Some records
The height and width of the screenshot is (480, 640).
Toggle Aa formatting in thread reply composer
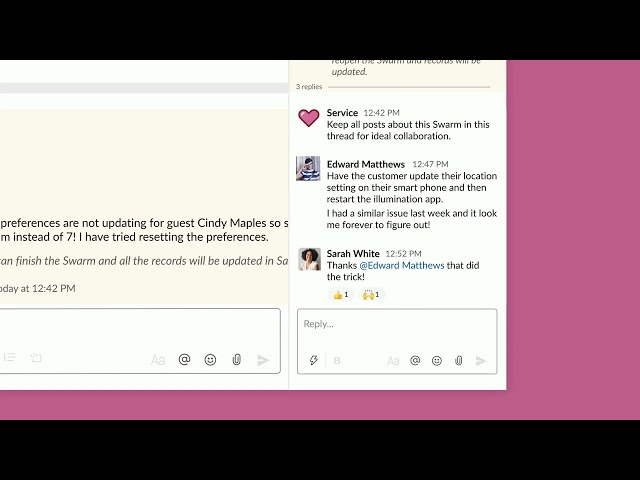(x=393, y=361)
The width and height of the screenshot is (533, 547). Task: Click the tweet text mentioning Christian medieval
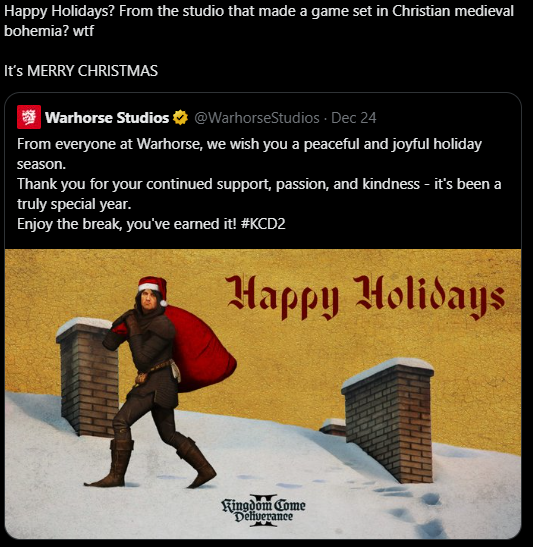point(259,21)
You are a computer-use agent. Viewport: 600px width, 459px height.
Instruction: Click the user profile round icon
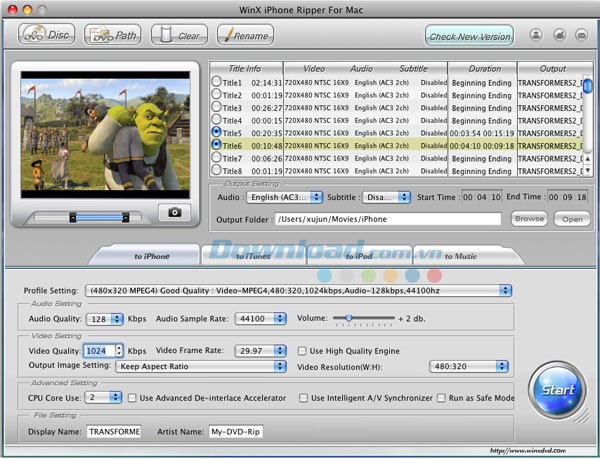pos(534,35)
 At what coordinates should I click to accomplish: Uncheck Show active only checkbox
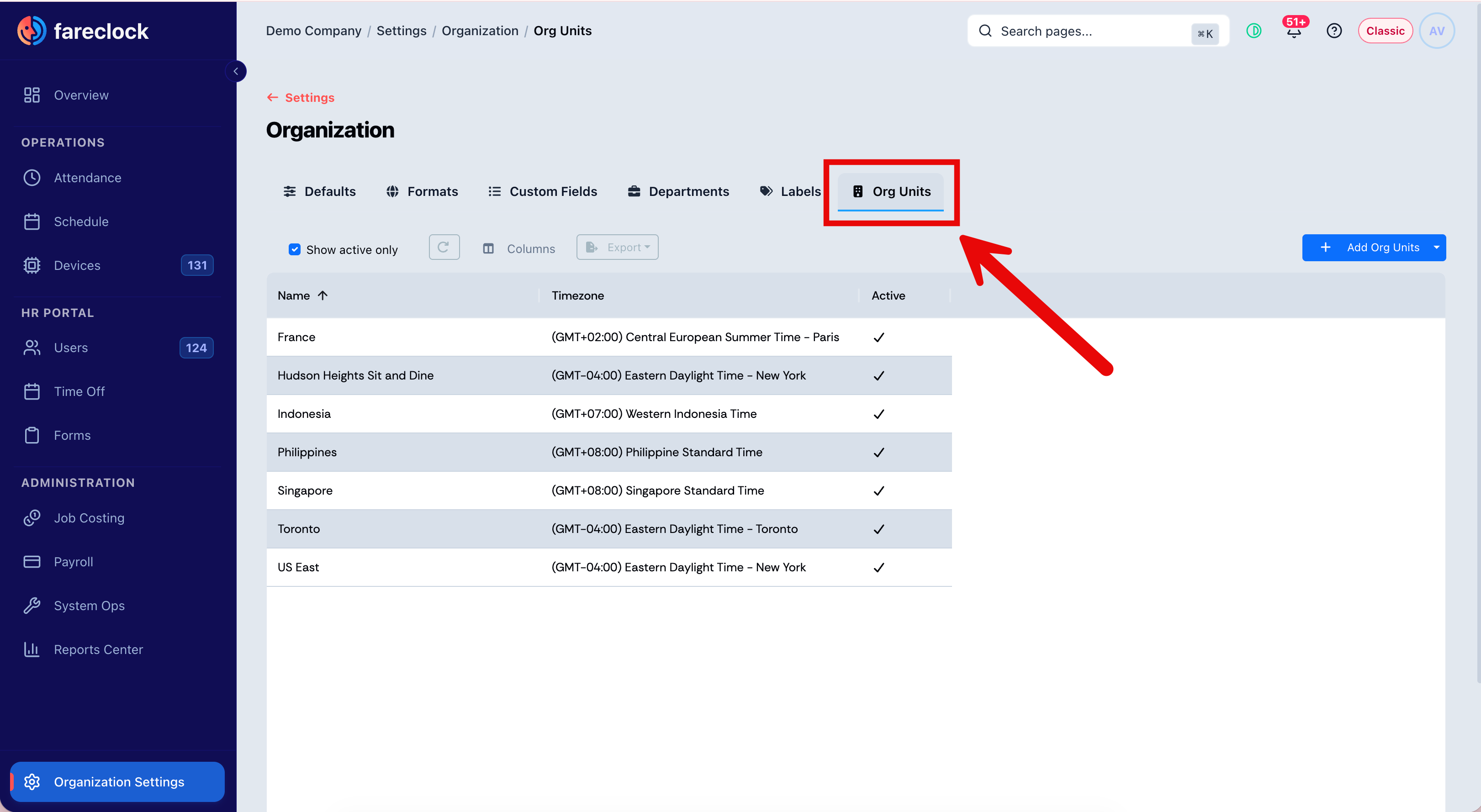[294, 249]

* [TO DO]:
Please format every line of the items above as a Markdown table with the columns Row and Line, numbering the rows and skipping blank lines. Leave the pictures out of the answer.

* [SOLUTION TO THIS EXERCISE]:
| Row | Line |
|---|---|
| 1 | The height and width of the screenshot is (480, 640). |
| 2 | Toggle Aa formatting in thread reply composer |
| 3 | (x=393, y=361) |
| 4 | The width and height of the screenshot is (533, 547). Task: Click the tweet text mentioning Christian medieval |
| 5 | point(259,21) |
| 6 | You are a computer-use agent. Viewport: 600px width, 459px height. |
| 7 | Instruction: Click the user profile round icon |
| 8 | pos(534,35) |
| 9 |  At what coordinates should I click to accomplish: Uncheck Show active only checkbox |
| 10 | [294, 249] |